I've been watching the mining sector closely, and the difficulty index just dropped 7.76% on Saturday to 133.79 trillion. That's the second-largest negative adjustment this year, and it tells you everything about the stress miners are facing. We're talking about average production costs hovering around $88,000 per coin while BTC is trading at $74,100. That's roughly a $14,000 loss per block mined, or about an 18% loss for the average operator.
The squeeze started building back in October when we crashed from $126,000, but the geopolitical situation in the Middle East just accelerated everything. Oil above $100 feeds directly into electricity costs for mining operations, especially the 8-10% of global hashrate operating in energy markets sensitive to Middle Eastern supply. The Strait of Hormuz handling roughly 20% of world oil and gas flows being effectively closed to most commercial traffic? That's creating real friction on energy pricing.
You can see it in the network metrics. Hashrate has retreated to roughly 920 EH/s, well below the record 1 zetahash level we hit in 2025. Average block times during the last epoch stretched to 12 minutes 36 seconds, way above the 10-minute target. The difficulty index is now nearly 10% below where we started the year and far below November 2025's all-time high of nearly 155 trillion.

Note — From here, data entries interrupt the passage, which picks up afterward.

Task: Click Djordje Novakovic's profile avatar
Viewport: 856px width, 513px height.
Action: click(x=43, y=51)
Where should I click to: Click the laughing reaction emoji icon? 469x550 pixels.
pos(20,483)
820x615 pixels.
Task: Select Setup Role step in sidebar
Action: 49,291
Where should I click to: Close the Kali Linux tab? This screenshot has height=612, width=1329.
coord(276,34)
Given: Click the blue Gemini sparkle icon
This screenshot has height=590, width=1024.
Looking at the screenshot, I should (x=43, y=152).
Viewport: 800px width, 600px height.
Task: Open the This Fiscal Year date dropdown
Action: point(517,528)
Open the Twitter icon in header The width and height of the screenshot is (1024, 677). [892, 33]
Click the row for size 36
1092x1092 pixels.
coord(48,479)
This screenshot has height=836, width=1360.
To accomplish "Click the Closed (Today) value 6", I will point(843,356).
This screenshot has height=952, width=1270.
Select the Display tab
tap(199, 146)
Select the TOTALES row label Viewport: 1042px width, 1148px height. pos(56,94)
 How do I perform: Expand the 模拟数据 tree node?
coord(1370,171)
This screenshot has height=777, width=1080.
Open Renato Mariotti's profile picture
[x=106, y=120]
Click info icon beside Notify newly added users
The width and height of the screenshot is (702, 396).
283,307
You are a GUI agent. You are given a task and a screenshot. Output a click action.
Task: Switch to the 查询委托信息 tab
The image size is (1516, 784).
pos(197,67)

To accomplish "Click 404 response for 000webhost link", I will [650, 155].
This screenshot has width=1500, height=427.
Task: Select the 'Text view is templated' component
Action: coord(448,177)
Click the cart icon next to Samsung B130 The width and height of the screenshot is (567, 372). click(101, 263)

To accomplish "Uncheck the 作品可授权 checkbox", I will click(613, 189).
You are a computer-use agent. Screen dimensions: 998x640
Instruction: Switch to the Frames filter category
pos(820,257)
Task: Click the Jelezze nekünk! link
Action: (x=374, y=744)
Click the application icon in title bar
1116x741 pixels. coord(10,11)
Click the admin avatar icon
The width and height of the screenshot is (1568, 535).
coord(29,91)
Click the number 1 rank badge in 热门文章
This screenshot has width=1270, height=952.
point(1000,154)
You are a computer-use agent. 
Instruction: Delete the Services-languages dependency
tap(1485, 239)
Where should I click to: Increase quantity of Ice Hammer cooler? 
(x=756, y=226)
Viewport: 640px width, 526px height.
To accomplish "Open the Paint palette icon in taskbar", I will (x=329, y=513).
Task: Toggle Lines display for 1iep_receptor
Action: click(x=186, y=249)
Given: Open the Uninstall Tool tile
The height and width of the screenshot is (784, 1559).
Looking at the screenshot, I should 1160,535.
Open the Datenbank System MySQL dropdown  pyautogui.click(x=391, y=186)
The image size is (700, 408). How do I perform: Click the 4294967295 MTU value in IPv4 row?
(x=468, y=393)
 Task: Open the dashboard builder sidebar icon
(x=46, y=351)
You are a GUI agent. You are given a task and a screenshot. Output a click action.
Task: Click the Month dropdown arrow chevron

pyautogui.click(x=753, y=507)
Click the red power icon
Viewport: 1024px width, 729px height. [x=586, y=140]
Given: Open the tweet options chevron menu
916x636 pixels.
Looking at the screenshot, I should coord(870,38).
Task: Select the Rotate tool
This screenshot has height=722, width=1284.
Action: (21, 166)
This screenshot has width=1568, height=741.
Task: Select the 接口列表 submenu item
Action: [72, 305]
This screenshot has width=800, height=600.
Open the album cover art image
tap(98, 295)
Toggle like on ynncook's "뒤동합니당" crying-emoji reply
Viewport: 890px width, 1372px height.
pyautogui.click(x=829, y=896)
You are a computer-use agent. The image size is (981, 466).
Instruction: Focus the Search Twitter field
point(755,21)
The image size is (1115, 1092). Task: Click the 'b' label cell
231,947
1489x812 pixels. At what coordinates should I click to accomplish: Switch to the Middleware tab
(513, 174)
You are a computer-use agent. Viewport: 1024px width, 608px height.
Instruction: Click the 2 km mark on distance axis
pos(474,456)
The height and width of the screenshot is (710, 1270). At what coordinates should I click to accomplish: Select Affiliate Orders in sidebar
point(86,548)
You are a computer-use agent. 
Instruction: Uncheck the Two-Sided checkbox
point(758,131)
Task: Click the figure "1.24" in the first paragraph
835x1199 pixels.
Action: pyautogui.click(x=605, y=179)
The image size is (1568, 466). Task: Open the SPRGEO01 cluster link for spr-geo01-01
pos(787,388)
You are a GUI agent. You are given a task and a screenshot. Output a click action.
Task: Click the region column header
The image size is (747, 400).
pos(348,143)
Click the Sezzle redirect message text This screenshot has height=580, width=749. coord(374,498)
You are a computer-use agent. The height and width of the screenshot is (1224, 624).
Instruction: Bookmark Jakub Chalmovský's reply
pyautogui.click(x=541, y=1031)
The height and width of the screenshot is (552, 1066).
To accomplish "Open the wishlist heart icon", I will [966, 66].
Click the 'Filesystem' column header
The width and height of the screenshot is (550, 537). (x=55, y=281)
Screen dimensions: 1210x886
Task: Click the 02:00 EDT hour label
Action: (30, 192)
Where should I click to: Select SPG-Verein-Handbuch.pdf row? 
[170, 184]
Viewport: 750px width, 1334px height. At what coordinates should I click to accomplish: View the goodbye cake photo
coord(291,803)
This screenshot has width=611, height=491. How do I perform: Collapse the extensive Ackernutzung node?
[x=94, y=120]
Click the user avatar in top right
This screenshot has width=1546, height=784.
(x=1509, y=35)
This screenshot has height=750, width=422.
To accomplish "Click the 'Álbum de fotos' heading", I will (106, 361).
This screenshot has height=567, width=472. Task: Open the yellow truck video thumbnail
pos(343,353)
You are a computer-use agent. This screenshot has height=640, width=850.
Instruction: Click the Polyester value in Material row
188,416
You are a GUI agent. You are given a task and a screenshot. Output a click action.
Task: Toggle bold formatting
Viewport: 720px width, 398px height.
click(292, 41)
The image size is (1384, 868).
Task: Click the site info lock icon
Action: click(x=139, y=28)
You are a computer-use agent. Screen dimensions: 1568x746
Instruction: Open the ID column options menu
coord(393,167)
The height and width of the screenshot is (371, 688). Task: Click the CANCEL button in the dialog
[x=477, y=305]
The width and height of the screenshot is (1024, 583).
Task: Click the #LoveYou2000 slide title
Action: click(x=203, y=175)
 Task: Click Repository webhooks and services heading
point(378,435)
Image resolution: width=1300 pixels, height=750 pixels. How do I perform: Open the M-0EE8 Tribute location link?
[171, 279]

Hashprice is hovering around $33.30 per petahash per day according to most trackers. That's basically breakeven for most hardware and dangerously close to the all-time low we hit in February. When miners can't cover costs, they have to sell bitcoin to fund operations. That forced selling adds supply pressure to a market already dealing with 43% of total supply sitting underwater, whales distributing into rallies, and leveraged positioning dominating everything.
What's interesting is how the publicly traded miners are adapting. Marathon Digital, Cipher Mining, and others have been building out data center capacity alongside their mining operations, pivoting into AI and high-performance computing for more predictable revenue. Mining bitcoin at a loss just doesn't cut it anymore when you can diversify into steadier income streams.
The next difficulty index adjustment is projected for early April and is expected to decline further. If bitcoin stays below $88,000 and there's no sign of a return to that level soon, the miner exodus continues and difficulty keeps falling. The network self-corrects by design, making it cheaper to mine as participants leave, but that transition period is where the real damage happens both to miners and to the spot market absorbing their forced selling. This isn't just a sector story anymore. It's a market structure story.